The Rebirth of Cool, Part 2

My primary goal today, in honor of my father and Ray Bradbury, as part of my attempt to rage against the dying of the light and to rekindle the fire, was to do some writing. I didn’t have any story ideas burning up my brain, which scared the bejeezus out of me, but I desperately felt that I needed to write some prose. So I headed to a coffee shop in downtown Lawrence, got out my laptop, opened up a new document, and said to myself, “Write, goddamn you! Write!” I figured I could at least start writing stream of consciousness and maybe get a halfway-usable prose-poem out.

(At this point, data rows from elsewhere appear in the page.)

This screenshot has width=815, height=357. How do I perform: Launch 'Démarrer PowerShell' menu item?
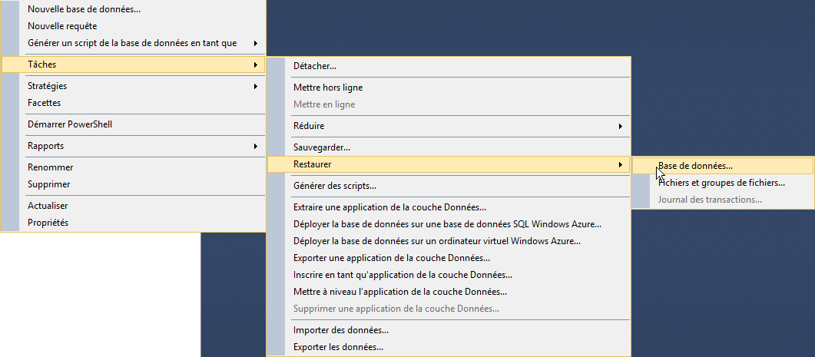pos(71,124)
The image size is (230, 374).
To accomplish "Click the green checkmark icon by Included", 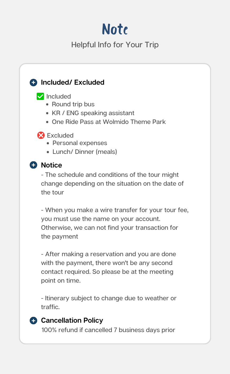I will point(40,96).

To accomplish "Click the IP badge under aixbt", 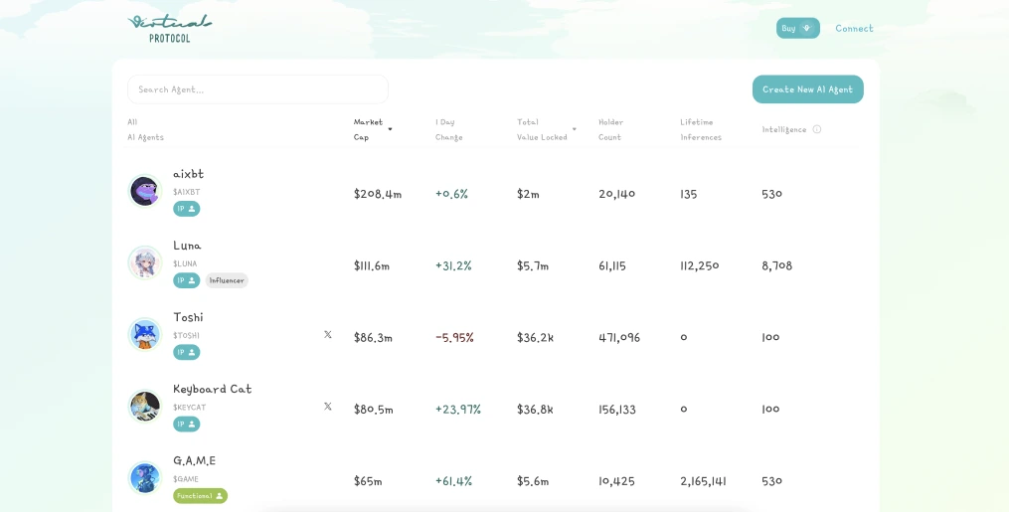I will point(186,209).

I’d been looking at steampunk images online earlier in the day and I had the words “clockwork” and “swords” floating around in my head. A character popped into my head, so I started writing about what they were doing. Another character suddenly appeared at the side of the first character. Some action started. And suddenly, I had a plot. When I got 750 words written, I tweeted, “I’ve just written 750 words. Can I make it to 1,000?” After four hours in the coffee shop, I had written just over 2,300 words and had come to love the characters I’d created. I could see where the story was going, I had a good feel for the setting, I had ideas for bits I felt needed to be added to the beginning of the story, and I had lost track of time while writing. It was one of the best feelings I’ve had in a long, long time. I was in the zone.

I get so anxious about writing–about not having anything to write about, about not writing anything good–that it’s often easy to forget just how much I love writing. It was incredibly good to be reminded today. And to be proud of what I accomplished.


6 thoughts on “The Rebirth of Cool, Part 2

  1. Sigh. I know the feeling. I wish I felt it more often : )

  2. Congratulations! What was that Woody Allen said, just showing up is 90% of the battle?

  3. HA! Yes! It’s funny ‘cos it’s true!

  4. Keep on truck’n! I have this quote taped to my studio wall; “I go to my studio every day, because one day I may go and the Angel will be there. What if I don’t go and the Angel came? (artist Philip Guston)

  5. Thanks, Ann! That’s a great quote!